NEHF is not mentioned in doc 1, 2, 4, but is referred to in doc 4 the High Level Architecture.

What is even more interesting is that there is no document called the National eHealth Framework available on the NEHTA website.

I really can't make sense of the architecture stuff that is publicly available; either the approach or the architecture documents themselves.

And what is really missing is a system development methodology. An architecture framework is really just a table of contents for architecture artifacts, maybe with a guide to their production. A system development methodology is the fundamental approach in which architecture is just one component.

A search of the NEHTA website does not return anything remotely like a development methodology.

Anonymous said...

Let me get this straight. Grahame, are you saying that there was only a *single* author of the NEHTA interoperabilty framework? If so, that's just head-shakingly wrong.

Anonymous said...

..... and the architect and author was .........

Grahame Grieve said...

I believe there was a single lead author, yes. Of course there was a much wider design and review team. FHIR works similarly, though there are many authors now. But you should all assume that program timelines trumped any quality processes that any managers or architects wished for.

Dr David More MB PhD FACHI said...

"But you should all assume that program timelines trumped any quality processes that any managers or architects wished for"


Hardly an excuse for the work that was not up to scratch and not properly reviewed.

The program timelines were nonsense as all involved and the serious watchers knew. Ms Roxon has a huge amount to answer for IMVHO. Another case of a politician 'not knowing what they didn't know' and rather supine technical staff.

Sadly I think it has got worse since!


Grahame Grieve said...

How can unrealistic timelines not lead to compromises in the work? Other than everyone quitting, what do you think will happen?

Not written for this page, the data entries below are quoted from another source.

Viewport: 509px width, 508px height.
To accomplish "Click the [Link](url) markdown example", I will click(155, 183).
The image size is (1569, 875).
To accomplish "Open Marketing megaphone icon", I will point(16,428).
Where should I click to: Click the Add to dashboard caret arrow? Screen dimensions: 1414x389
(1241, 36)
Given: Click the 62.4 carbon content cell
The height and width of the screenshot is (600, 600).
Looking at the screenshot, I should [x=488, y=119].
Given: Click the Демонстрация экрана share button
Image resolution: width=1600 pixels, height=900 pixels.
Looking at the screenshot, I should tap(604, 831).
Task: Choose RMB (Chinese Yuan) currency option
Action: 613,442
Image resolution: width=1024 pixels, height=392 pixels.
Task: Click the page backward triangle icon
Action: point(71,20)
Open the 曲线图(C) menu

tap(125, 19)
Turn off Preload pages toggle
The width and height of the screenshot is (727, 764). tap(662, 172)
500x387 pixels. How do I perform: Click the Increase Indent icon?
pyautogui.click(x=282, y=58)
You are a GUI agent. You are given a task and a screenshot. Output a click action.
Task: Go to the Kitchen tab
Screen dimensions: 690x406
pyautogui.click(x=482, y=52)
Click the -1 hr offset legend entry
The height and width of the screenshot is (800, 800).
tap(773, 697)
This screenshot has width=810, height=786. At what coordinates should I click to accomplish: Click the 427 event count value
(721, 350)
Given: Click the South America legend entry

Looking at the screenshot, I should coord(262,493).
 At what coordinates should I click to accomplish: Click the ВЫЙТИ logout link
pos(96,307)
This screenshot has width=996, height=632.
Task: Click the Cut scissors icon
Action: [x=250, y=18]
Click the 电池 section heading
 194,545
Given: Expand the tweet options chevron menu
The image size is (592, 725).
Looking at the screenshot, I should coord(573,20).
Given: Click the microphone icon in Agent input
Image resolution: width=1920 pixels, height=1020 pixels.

Dr David More MB PhD FACHI said...

It totally depends on your views on accountability and ethics. Everyone is different. I hope I would have walked out - but how can you ever know? Everyone to their own lights.


Anonymous said...

An even better alternative to walking out was the decision by some experts who were not prepared to compromise on their standards, ethics, integrity and professionalism, who would not prepared to join NEHTA because, after extensive investigation, it was apparent that they would no be able to help NEHTA due to the megalomaniacal sycophantic behaviour that was being exhibited by those in charge. There is an abundance of evidence now available to prove the wisdom of those experts decision.